GOTTLIEB, JACK Jack Gottlieb, piano
Born in New Rochelle, New York, in 1930, JACK GOTTLIEB'S first instrument
was the clarinet, after which, as a teenager, he taught himself to play the
piano and then took formal lessons with Rebecca Davis in New York. He was inspired
initially to compose by Max Helfman, one of the seminal personalities on the
American Jewish music scene, especially during his summer experiences at the
Brandeis Camp Institute in California. Gottlieb studied composition subsequently
with Karol Rathaus (Queens College), Irving Fine (Brandeis University), and
Robert Palmer and Burrill Phillips (University of Illinois), as well as with
Aaron Copland and Boris Blacher at Tanglewood. Among his works are large-scale
concert pieces, chamber music, musical stage works, many songs in both art and
popular style, and much synagogue music. He is also the author of Funny,
It Doesn't Sound Jewish: How Yiddish Songs and Synagogue Melodies Influenced
American Popular Music (S.U.N.Y. Press, 2003).

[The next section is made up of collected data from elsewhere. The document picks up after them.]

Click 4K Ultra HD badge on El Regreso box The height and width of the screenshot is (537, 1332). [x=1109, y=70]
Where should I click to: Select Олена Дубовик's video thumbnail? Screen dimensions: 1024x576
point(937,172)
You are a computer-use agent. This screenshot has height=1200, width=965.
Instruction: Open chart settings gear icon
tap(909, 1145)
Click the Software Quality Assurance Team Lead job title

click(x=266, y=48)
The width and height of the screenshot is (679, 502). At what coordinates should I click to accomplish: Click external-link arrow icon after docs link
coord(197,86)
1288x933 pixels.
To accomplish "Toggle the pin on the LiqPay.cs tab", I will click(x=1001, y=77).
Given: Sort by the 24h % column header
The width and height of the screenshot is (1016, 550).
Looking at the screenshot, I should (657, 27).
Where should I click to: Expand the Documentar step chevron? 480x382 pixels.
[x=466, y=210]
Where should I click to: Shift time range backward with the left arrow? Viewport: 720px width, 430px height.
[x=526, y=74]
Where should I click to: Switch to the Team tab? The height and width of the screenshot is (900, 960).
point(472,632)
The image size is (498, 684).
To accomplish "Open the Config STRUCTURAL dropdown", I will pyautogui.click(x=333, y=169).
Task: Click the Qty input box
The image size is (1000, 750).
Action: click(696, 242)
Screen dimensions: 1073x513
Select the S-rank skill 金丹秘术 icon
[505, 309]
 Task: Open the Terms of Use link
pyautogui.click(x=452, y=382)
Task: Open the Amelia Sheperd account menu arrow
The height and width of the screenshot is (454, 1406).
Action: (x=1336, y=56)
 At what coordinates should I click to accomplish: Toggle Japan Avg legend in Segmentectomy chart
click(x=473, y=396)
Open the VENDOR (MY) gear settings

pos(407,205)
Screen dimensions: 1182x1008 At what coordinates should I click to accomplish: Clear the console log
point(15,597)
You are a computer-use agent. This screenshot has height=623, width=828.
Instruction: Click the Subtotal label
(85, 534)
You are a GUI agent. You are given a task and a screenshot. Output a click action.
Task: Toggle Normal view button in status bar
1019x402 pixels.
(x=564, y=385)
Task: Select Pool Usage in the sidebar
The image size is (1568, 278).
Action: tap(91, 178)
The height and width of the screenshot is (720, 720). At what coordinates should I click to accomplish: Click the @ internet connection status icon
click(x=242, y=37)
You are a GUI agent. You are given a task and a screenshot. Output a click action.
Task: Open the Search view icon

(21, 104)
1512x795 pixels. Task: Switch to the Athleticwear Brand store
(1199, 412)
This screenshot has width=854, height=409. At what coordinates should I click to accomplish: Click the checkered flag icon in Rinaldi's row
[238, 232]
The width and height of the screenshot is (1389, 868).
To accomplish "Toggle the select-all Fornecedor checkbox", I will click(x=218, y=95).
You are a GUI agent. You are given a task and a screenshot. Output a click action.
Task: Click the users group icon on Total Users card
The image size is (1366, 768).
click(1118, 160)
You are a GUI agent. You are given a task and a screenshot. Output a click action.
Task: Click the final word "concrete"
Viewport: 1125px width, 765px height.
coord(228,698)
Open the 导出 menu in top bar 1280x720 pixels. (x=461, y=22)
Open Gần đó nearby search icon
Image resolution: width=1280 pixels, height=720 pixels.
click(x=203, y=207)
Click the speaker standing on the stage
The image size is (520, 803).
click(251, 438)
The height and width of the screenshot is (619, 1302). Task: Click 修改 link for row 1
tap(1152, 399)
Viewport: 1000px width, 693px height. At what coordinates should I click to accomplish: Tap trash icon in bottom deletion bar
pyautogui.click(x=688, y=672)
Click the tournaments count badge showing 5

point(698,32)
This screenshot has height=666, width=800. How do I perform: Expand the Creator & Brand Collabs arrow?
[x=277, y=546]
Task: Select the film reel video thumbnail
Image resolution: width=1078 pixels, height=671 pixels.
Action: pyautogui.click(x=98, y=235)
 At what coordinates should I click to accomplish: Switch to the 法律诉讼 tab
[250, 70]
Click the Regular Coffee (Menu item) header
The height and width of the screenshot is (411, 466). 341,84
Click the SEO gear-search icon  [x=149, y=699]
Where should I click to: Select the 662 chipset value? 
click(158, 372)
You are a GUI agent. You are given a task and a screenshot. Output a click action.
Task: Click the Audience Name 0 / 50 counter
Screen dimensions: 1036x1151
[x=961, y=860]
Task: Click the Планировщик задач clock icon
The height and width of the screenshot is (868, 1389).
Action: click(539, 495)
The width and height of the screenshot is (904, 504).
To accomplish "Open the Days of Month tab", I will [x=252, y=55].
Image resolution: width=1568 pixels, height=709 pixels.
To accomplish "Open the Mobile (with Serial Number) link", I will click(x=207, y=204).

Recognized as a leading scholar on Leonard Bernstein's music, Gottlieb was
Bernstein's assistant at the New York Philharmonic until 1966 and later became
publications director of Amberson Enterprises, which manages the Bernstein musical
legacy. He was the editor of Bernstein's books, including Young People's
Concerts, as well as his published scores and recordings, and currently
he is an editor of the Bernstein newsletter, Prelude, Fugue and Riffs.
For several years Gottlieb was also a professor of music at the School of Sacred
Music of Hebrew Union College-Jewish Institute of Religion, in New York.